Monitoringproces: verbeterd en getruct

In het Basisdocument Monitoring Verpakkingen wordt in een kleine honderd pagina’s nauwkeurig omschreven hoe de meting van verschillende stromen verpakkingsafval en op de markt gebrachte verpakkingen dient te worden uitgevoerd. Recycling Netwerk vindt dat een duidelijke verbetering ten opzichte van het verpakkingenbeleid in de voorgaande twintig jaar:

“Dit kan zorgen voor veel meer transparantie, met name bij de kunststofrecycling”.

Daar staat echter wel wat tegenover.
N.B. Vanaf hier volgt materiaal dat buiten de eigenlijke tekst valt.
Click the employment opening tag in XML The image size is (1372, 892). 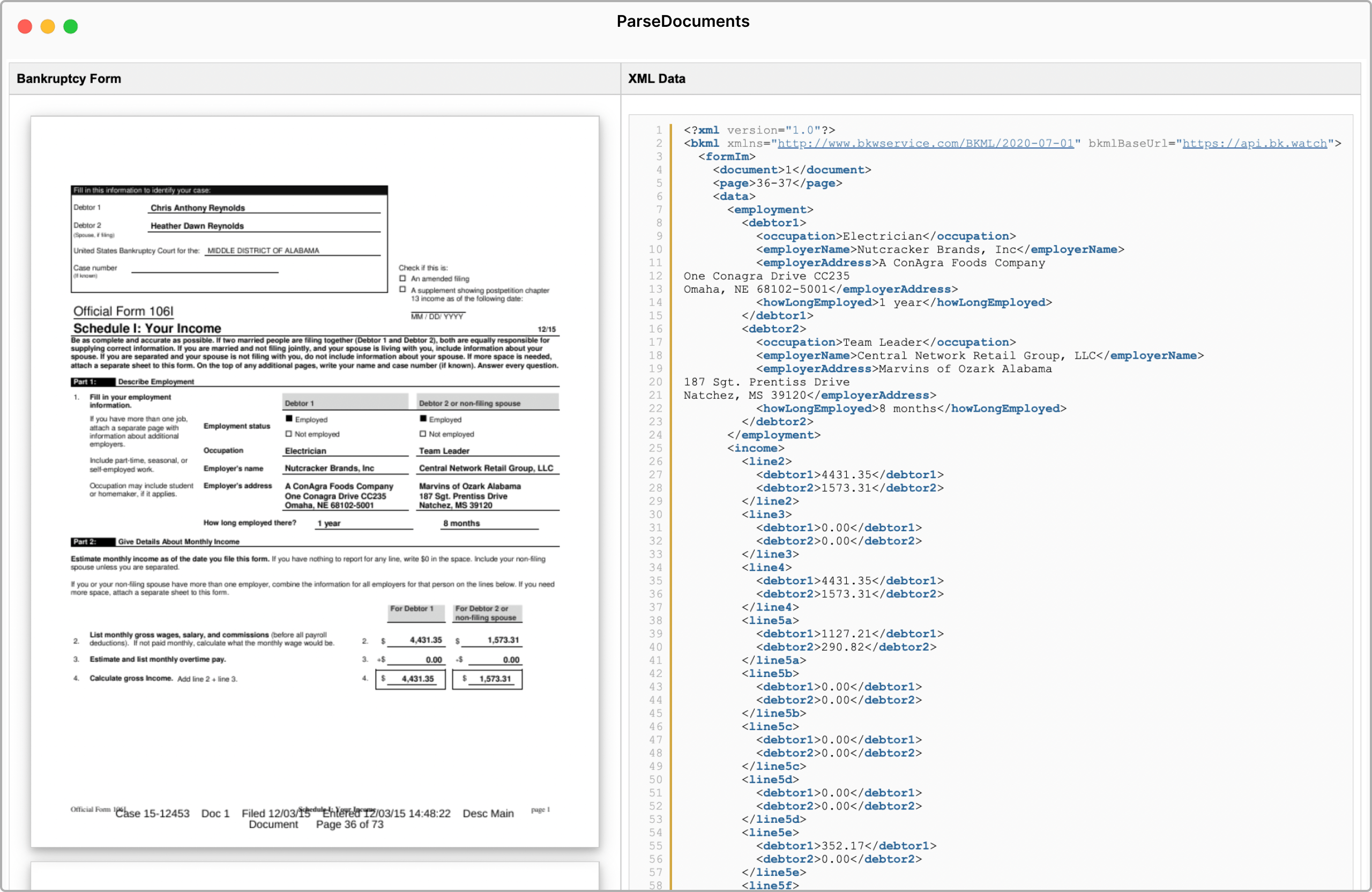(770, 210)
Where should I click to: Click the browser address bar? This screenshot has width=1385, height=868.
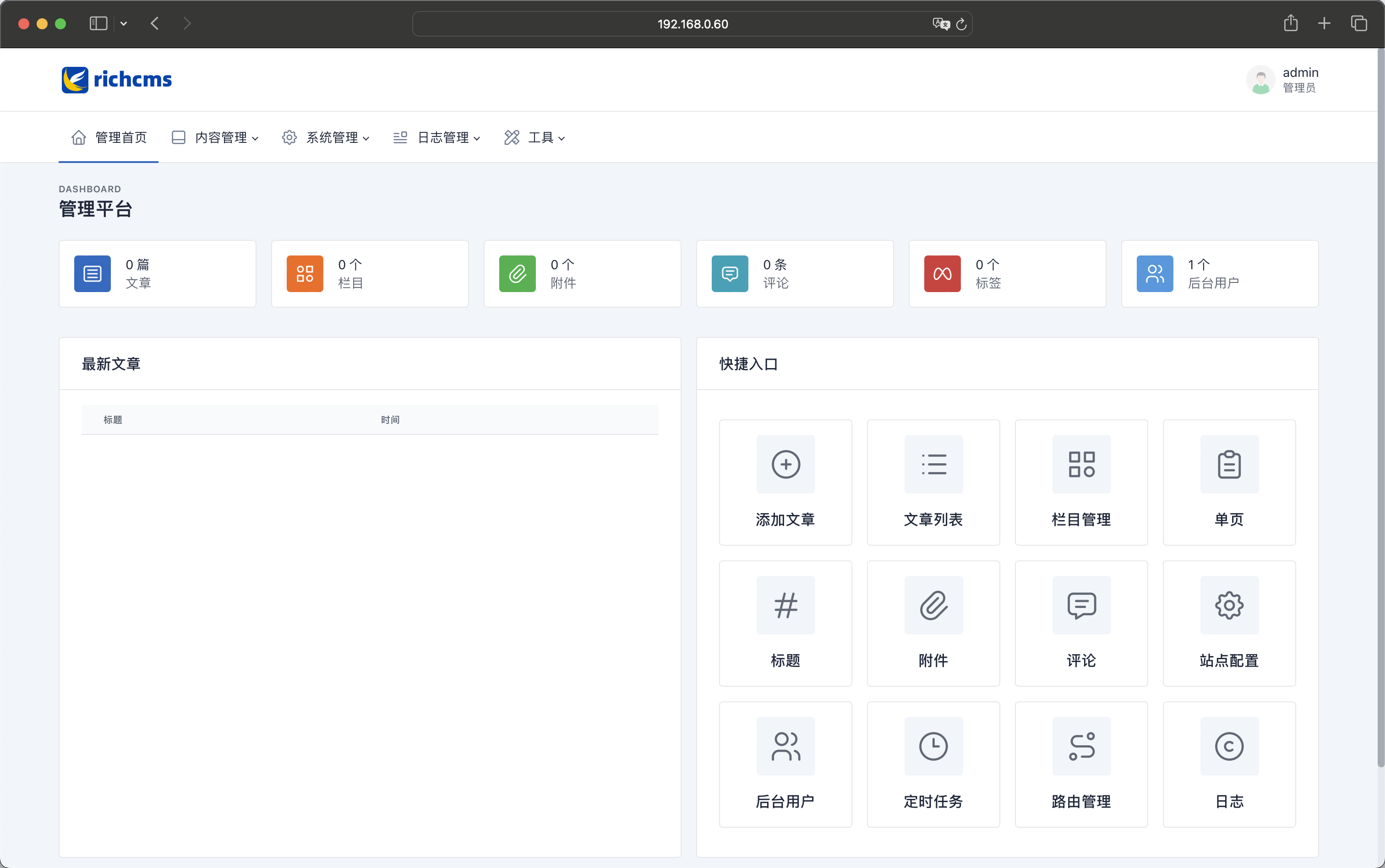(692, 24)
Die transparantie maakt volgens Recycling Netwerk ook duidelijk hoe de cijfers voor plasticrecycling worden “getruct”:

“Vastgesteld kan worden dat de onderhandeltechniek van de vertegenwoordigers van het bedrijfsleven de nodige vruchten heeft afgeworpen. Men wil de monitoring van de plasticrecycling zo gaan opzetten dat er onrealistisch hoge recyclingpercentages uitrollen. Als je gaat meten wat de recyclingfabriek ingaat, en niet wat er uitkomt, scoor je vanzelf een hoog cijfer. Een andere truc is het ‘hoogwaardig’ noemen van alle monostromen die uit de sorteerfabriek komen. En vervolgens wordt dat dan ook nog ‘zo hoogwaardig mogelijk’ genoemd. Op die manier wordt het wel heel gemakkelijk om te voldoen aan de belangrijkste conditie voor het vrijgeven van statiegeld (90 kton zo hoogwaardig mogelijke recycling van kunststof verpakkingen).”

Verduurzamingsagenda: zoeken naar ‘hoogst haalbare doelen’

De Verduurzamingsagenda is een voortvloeisel van de laatste Raamovereenkomst Verpakkingen, bedoeld om verdere verduurzaming van verpakkingsmaterialen (art. 3.1) en van verpakkingen (art. 3.3) te realiseren. Het vaststellen van deze agenda is een taak van het Kennisinstituut Duurzaam Verpakken (KIDV), dat ook moet vaststellen wat de “hoogst haalbare doelen” voor 2018 zijn. Uit de Verduurzamingsagenda wordt duidelijk dat het KIDV niet alleen zoekt naar de hoogst haalbare doelen, maar ook naar draagvlak hiervoor bij de verschillende stakeholders en vooral ook de branches. Men wil “met elkaar de visie bepalen”, aansluiten bij “de methoden die toonaangevende bedrijven internationaal als standaard hanteren” en “De branches zijn zelf verantwoordelijk voor de verduurzamingsplannen met daarin de hoogst haalbare doelen voor product-verpakkingscombinaties”.

Het Kennisinstituut moet de plannen vervolgens toetsen, waarbij het conform Raamovereenkomst wel gaat om verpakkingsmaterialen en verpakkingen.
In deze Verduurzamingsagenda wordt nog niet concreet ingegaan op de aanpak door branches; het is natuurlijk ook pas de eerste versie. Wat betreft de drankensector wordt wel ingegaan op twee projecten die inmiddels lopen: de ‘pilot drankenkartons’ en de ‘verhoging hergebruik PET in frisdrankflessen’.

Bij het ‘zoeken naar hoogst haalbare doelen’ lijkt statiegeld echter taboe te zijn. Statiegeld op drankenkartons, zoals dat bijvoorbeeld in Canada heel gewoon is, wordt niet onderzocht. En verder ook geen woord over het feit dat men overal ter wereld voor hergebruikt PET in frisdrankflessen grotendeels is aangewezen op statiegeldflessen.